Organizers of the event emphasized that it represented a united front
between students, other members of the University community, and the
neighborhood. "For a long time Columbia has divided the students from
this community," SCEG member Brett Murphy, BC '07, said.
"All of this expansion is being touted as for the students," she
said. "But as a student, personally, I know that I am not in favor of
this expansion."
Robin Kelley, professor of anthropology and a Harlem native, who
authored a letter from professors supporting the 197-A Plan to
President Lee Bollinger and Columbia's Board of Trustees, said that
Columbia students and professors have a responsibility to support the
community.
"I don't want to go down in history as contributing to the
displacement of people in a community where we live," Kelley said.

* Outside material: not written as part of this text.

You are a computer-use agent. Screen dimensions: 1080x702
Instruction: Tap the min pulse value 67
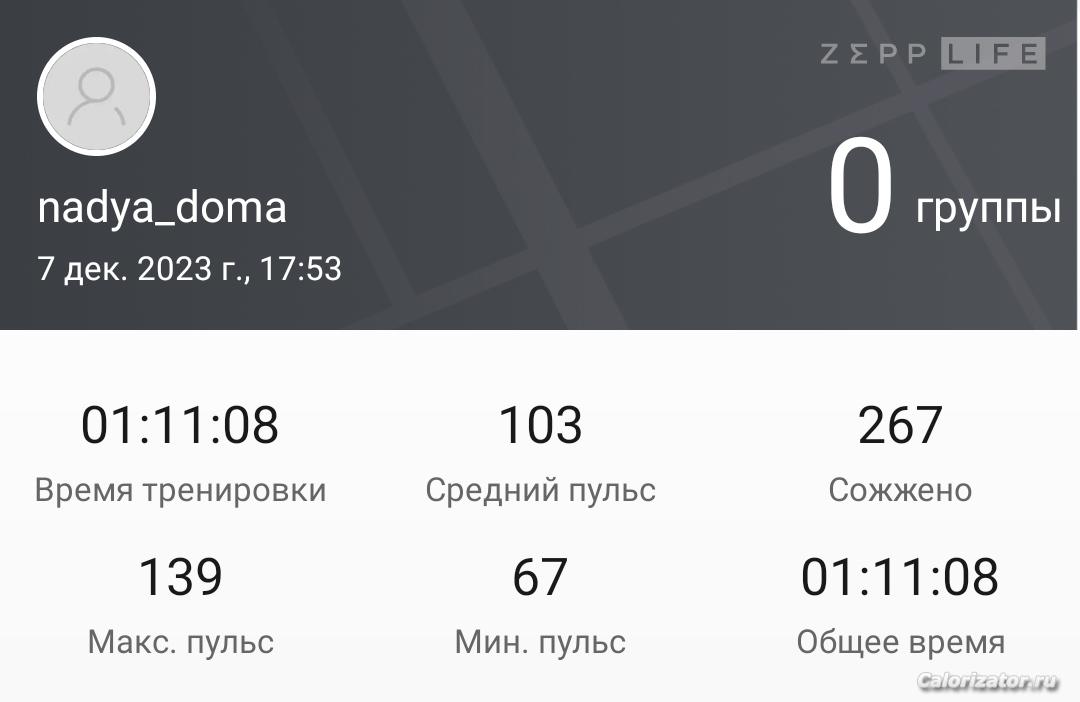[x=540, y=576]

"These are our neighbors."
Activists at the tent city frequently took an incendiary tone towards
Columbia, often invoking the 1968 protests against Columbia's
expansion into Morningside Park and the general political climate of
the era. "We're not being polite today because our lives are at
stake," Nellie Bailey said.
"Their apartheid politics persist," she said, attacking Bollinger
for being inaccessible to the community. Vowing to "bring Bollinger
to his knees," Bailey said, "If you don't come down to talk to us
then we're going to climb those steps of Low Library and talk to
you... Let's move Bollingerville to his ***** office."